Evaluation of 4-substituted styrenes as functional monomers for the synthesis of theophylline-specific molecularly imprinted polymers.

Organic & biomolecular chemistry (2014-06-17)
Hazit Zayas, Clovia I Holdsworth, Michael C Bowyer, Adam McCluskey
ABSTRACT

Six novel functional monomers: 4-(4-vinylphenyl)pyridine (M1), 4′-vinylbiphenyl-4-ol (M2), N,N-dimethyl-4′-vinylbiphenyl-3-amine (M3), (4′-vinylbiphenyl-4-yl)methanol (M4), 4′-vinylbiphenyl-4-carboxylic acid (M5) and 4-hydroxy-5-methyl-4′-vinylbiphenyl-3-carboxylic acid (M6), were examined for their ability to imprint theophylline (1). Using a molecular modelling-NMR titration approach, M2 and M6 were predicted to give rise to the most specific molecularly imprinted polymers (MIPs). Rebinding analysis suggests that no imprinting effect resulted from the polymerisation of monomers M1, M5 and M6, but modest to good levels of imprinting were evident from monomers M2, M3 and M4 with IF values ranging from 1.1 (MIPM3, 20 mg) to 45 (MIPM2, 10 mg). The selective recognition of 1 varied as a function of polymer mass used. At low polymer loadings MIPM2 gave the very high IF of 45, reducing to IF = 4.1–2.3 at 20–40 mg polymer loading. With monomer M2, microwave synthesised MIP (MW-MIPM2) was examined. The MW-MIPM2 displayed lower specific rebinding than its conventionally produced counterpart (MIPM2) with IF values ranging from 1.6–2.3 (cf., MIPM2 IF 2.3–45), but significantly higher levels of rebinding with 25–52% of 1 rebound from a 0.080 mM CH3CN solution of 1 (cf., MIPM2 5–25%). MW-MIPM2 displayed a lower BET surface area than MIPM2 (185 m(2) g(−1)vs. 240 m(2) g(−1)), and lower surface (zeta) potential (−13.1 ± 8.22 mV vs. −31.4 ± 4.84 mV).
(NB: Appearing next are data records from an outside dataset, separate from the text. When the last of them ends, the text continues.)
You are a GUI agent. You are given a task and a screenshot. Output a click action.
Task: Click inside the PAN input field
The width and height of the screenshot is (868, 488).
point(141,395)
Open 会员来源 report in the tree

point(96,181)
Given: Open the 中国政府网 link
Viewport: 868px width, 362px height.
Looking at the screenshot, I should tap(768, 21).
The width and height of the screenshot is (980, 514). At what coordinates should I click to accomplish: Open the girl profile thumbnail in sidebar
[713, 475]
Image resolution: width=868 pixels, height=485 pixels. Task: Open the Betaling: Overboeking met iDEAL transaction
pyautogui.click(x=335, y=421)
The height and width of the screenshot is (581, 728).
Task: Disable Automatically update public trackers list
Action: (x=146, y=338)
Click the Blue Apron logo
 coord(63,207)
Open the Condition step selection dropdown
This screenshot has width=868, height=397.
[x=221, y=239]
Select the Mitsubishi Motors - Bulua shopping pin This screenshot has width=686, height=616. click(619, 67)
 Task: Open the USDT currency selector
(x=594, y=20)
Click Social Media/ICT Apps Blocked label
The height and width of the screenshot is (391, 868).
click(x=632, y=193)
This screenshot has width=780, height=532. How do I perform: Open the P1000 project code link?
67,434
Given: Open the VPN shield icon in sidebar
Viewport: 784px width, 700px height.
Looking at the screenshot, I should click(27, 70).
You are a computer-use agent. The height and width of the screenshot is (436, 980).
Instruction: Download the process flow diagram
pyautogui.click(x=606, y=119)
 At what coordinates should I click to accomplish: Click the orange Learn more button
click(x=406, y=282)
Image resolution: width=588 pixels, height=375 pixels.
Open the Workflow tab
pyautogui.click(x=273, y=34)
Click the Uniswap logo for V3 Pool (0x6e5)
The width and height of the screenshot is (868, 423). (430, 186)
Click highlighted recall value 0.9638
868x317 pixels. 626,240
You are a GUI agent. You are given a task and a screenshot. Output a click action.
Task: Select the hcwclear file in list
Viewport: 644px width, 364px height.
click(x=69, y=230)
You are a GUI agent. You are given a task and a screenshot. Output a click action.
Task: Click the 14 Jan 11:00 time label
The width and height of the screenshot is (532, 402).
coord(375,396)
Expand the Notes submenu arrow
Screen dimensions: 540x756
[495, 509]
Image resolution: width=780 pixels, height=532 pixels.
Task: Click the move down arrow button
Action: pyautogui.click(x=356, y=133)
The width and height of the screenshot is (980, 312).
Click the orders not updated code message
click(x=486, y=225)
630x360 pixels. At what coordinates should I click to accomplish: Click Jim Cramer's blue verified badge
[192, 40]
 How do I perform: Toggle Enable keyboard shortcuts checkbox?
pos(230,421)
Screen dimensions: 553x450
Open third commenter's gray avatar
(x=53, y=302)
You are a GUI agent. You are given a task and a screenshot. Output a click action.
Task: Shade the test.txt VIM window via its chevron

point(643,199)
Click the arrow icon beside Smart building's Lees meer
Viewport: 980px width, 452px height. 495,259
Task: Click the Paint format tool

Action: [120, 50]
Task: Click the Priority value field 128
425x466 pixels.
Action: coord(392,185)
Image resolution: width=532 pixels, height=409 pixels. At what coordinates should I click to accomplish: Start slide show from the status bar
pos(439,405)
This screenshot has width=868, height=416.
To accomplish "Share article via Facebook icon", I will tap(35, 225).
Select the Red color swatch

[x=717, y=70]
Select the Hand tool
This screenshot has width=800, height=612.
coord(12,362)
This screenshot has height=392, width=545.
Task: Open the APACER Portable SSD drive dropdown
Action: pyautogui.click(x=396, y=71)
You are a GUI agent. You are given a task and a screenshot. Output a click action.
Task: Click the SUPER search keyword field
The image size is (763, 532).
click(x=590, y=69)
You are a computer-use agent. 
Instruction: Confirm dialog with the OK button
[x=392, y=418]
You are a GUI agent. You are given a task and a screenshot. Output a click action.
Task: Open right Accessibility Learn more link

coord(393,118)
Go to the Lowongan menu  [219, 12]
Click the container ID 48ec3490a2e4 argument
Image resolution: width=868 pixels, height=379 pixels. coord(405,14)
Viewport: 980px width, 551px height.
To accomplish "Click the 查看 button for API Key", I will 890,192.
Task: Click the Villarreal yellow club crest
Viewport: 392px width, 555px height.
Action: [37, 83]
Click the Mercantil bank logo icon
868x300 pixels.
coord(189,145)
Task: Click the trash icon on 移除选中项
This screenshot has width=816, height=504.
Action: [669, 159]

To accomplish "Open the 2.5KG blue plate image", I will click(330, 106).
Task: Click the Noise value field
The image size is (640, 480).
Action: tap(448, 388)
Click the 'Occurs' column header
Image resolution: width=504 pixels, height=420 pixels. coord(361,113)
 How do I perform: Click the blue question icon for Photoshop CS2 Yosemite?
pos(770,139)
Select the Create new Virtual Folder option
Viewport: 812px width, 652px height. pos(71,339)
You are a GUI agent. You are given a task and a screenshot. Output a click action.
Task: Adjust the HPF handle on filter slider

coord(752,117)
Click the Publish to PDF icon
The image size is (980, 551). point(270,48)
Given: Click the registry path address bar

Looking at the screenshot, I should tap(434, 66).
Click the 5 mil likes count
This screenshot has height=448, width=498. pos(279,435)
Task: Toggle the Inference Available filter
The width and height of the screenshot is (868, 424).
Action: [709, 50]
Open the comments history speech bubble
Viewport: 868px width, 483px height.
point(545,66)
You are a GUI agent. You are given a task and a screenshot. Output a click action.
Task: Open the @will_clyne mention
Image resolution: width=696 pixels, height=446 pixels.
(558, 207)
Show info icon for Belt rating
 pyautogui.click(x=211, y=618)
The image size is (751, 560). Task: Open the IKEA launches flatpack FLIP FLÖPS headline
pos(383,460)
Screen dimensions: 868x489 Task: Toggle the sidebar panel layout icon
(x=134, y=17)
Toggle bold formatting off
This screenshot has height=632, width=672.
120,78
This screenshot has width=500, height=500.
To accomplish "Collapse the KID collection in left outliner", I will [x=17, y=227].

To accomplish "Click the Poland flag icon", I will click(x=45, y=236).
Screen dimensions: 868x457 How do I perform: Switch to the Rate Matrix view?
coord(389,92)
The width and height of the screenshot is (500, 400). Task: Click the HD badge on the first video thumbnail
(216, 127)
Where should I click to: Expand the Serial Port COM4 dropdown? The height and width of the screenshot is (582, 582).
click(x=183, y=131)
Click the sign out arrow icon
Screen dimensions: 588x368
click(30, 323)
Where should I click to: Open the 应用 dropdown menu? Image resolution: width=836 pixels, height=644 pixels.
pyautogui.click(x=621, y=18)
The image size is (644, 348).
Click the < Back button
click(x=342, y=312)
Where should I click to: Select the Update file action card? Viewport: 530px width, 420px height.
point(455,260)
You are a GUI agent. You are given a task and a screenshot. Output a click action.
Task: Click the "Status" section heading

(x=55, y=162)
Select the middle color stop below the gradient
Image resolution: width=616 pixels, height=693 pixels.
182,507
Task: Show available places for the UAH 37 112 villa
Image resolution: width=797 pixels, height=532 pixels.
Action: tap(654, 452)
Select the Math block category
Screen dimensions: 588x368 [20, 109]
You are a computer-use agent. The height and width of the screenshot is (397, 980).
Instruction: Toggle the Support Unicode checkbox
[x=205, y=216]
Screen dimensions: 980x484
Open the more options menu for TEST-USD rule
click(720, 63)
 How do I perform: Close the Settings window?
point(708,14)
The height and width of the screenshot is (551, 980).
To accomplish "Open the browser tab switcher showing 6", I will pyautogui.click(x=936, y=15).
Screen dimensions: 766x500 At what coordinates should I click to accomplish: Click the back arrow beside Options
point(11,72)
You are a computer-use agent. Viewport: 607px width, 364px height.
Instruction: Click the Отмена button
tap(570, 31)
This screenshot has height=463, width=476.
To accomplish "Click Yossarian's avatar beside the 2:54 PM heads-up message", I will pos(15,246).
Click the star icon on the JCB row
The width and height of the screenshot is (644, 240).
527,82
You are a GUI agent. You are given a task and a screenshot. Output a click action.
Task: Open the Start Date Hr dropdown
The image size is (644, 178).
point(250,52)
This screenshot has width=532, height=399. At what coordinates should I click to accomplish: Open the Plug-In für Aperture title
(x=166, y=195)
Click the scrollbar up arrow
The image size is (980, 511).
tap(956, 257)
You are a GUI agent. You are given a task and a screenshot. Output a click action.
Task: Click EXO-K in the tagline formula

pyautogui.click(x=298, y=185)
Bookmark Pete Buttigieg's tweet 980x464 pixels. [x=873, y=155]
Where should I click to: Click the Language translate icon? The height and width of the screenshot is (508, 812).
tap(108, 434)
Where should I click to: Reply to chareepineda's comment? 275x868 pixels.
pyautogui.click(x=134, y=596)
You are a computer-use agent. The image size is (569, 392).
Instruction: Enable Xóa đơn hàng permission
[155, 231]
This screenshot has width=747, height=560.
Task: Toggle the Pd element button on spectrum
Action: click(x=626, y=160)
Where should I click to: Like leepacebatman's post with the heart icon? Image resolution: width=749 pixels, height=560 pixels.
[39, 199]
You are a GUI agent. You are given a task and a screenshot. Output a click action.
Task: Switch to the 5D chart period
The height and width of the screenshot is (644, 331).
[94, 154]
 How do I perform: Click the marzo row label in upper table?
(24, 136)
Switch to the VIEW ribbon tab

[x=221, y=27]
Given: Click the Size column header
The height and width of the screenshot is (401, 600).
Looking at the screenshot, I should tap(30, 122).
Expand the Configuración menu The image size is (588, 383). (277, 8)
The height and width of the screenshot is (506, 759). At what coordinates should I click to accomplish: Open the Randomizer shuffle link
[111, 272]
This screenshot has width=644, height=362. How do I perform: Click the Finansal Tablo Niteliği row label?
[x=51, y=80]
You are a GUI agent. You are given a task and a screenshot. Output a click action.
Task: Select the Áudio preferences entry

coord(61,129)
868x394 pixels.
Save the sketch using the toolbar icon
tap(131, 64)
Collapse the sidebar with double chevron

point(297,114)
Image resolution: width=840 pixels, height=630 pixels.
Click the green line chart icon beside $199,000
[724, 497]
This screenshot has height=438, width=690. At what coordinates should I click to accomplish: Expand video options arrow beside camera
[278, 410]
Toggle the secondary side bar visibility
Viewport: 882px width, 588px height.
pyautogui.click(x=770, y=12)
Freundlich isotherm analysis revealed that MW-MIPM2 possessed higher affinity binding sites for 1 than MIPM2 with Kd values of 1.38 and 2.31 respectively. In addition, MW-MIPM2 also exhibits a higher number of binding sites (NT) compared to MW-NIPM2 (0.72 and 0.41 mg g(−1), respectively). In specificity studies using caffeine (2), MIPM2 displayed a two-fold preference for rebinding of 1 and MW-MIPM2 a five-fold preference for 1 over 2. The quantity of 2 bound in both cases was consistent with non-specific binding events. In competitive rebinding experiments, increased discrimination in favour of 1 over 2 was observed.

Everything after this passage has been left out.